Disorder stretches emergency services

Emergency services work at the scene of a two-vehicle crash on upper Stuart St, Dunedin, on...
Emergency services work at the scene of a two-vehicle crash on upper Stuart St, Dunedin, on Saturday night, which resulted in five people being taken to Dunedin Hospital. Photo by Stephen Jaquiery.
Police and the St John ambulance service were stretched dealing with a flood of minor assaults and other street disorder, as well as one serious car accident, in Dunedin on Saturday night.

Senior Sergeant Brian Benn said the combination of a warm night, the Super 14 rugby match at Carisbrook and SummerJam music event at the Town Hall attracted large crowds of revellers to the city centre.

Many were still in the city well into the early hours yesterday, and police were kept busy rushing from one job to the next, he said.

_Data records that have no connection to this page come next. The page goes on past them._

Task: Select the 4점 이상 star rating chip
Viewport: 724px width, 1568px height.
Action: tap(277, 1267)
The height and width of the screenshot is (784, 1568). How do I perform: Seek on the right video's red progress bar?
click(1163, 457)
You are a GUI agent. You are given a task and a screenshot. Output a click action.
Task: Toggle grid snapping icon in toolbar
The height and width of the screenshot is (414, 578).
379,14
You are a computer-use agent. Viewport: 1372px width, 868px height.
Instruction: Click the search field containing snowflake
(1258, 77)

Police rostered to work a normal 10-hour shift that night instead found themselves working overtime, and without meal or coffee breaks.

"Around the central city there were a lot of people that had had too much to drink and a lot of minor disorder.

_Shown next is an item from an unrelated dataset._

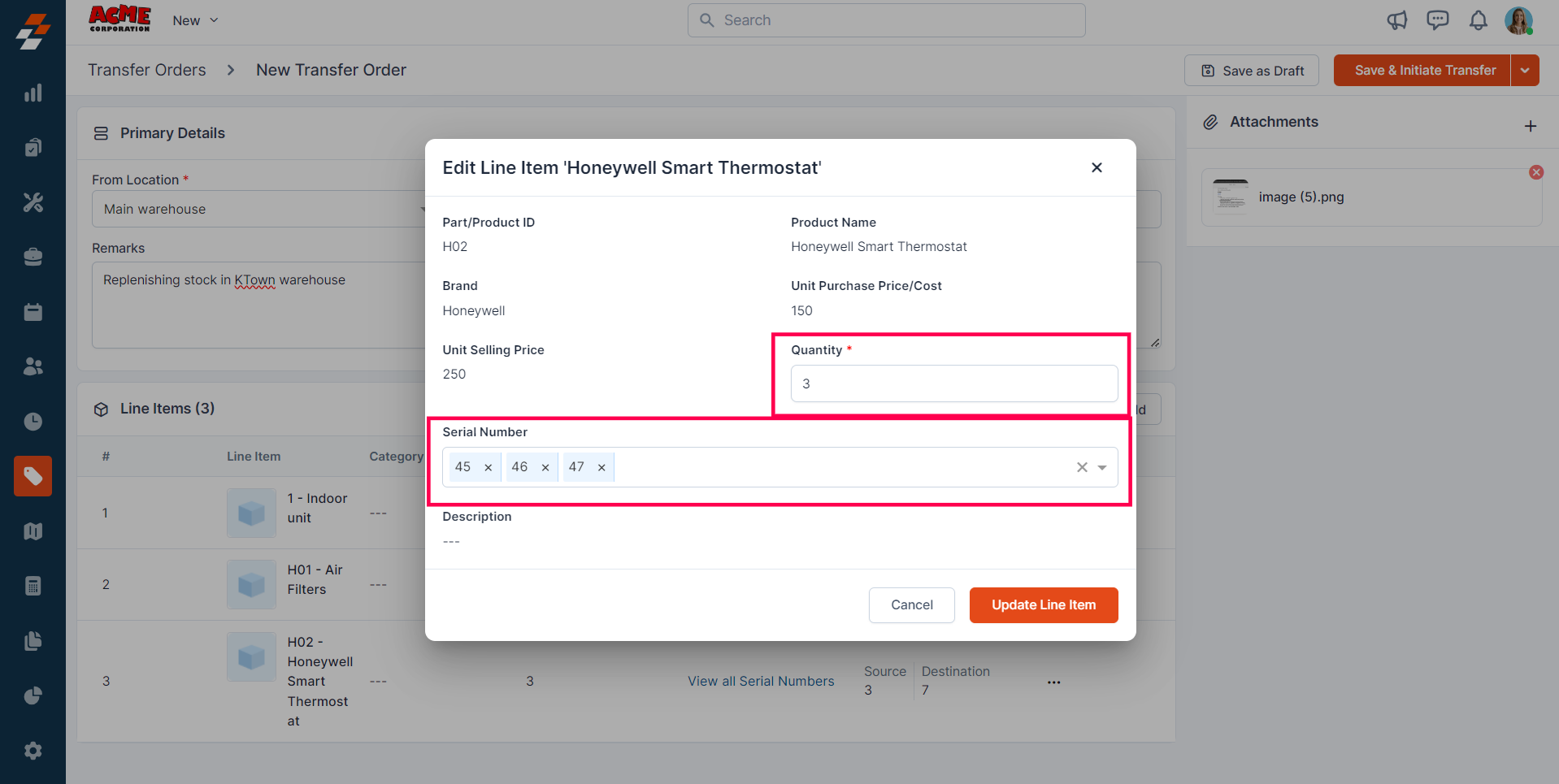Open the dashboard bar chart icon
Screen dimensions: 1559x784
[x=33, y=93]
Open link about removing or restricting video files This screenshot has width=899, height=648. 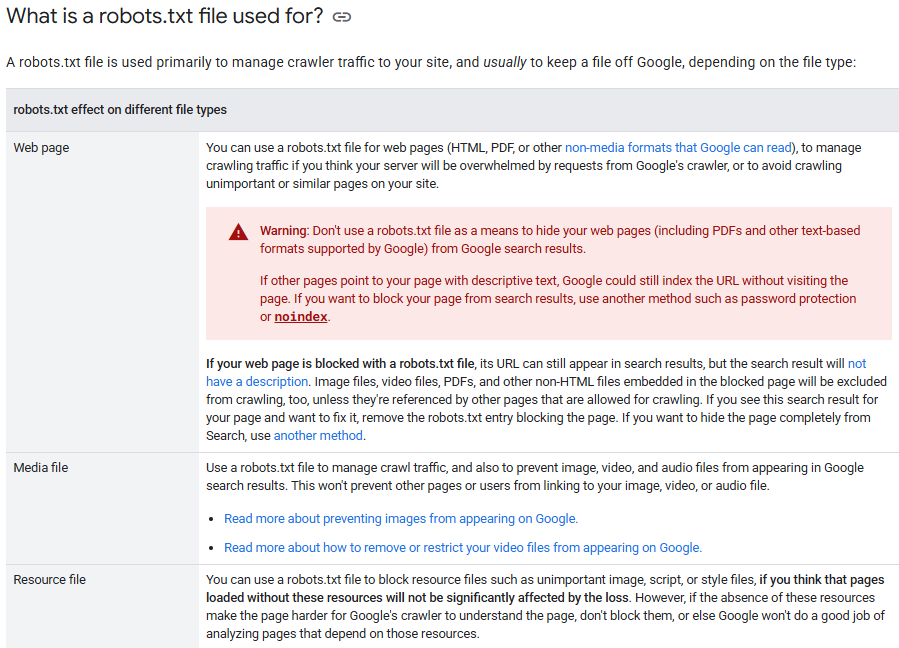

"Our staff were very, very busy going from one job to the next all night, and staff stayed on late past the end of their shifts to help out.

"There was just lots of minor street disorder - heaps and heaps of it.

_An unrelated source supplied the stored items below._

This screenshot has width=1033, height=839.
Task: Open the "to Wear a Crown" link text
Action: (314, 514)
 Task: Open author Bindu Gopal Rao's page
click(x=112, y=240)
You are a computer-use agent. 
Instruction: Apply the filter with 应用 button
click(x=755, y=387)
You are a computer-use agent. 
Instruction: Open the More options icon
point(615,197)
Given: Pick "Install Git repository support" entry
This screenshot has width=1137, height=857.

"All the bars were full, with big queues down the footpath. Even at 3 o'clock in the morning, the central city was still absolutely chocker with people."

Police made 14 arrests for a variety of incidents, including fighting, assaults - including men assaulting their partners - and one indecent assault on George St at 3.30am, Snr Sgt Benn said.

Many more incidents were "sorted out" without arrests being made.

Among the incidents which stretched emergency services was a two-vehicle crash involving a van and a Suzuki Swift car on upper Stuart St, Dunedin, about 6.30pm, which required all three St John ambulances available in the city.

Five people from the two vehicles were taken to Dunedin Hospital for treatment, including two needing checks on spinal injuries, St John's SouthComm emergency medical dispatcher Andy Gray, of Christchurch, said.

Three others were believed to have moderate to minor injuries, he said.

It was the start of a busy night for St John in Dunedin, too, with calls to assaults and other disorder as well as to medical events, he said.

"It was just absolutely mad about that time, for work in Dunedin," he said.

"There were a lot of jobs and this started it off."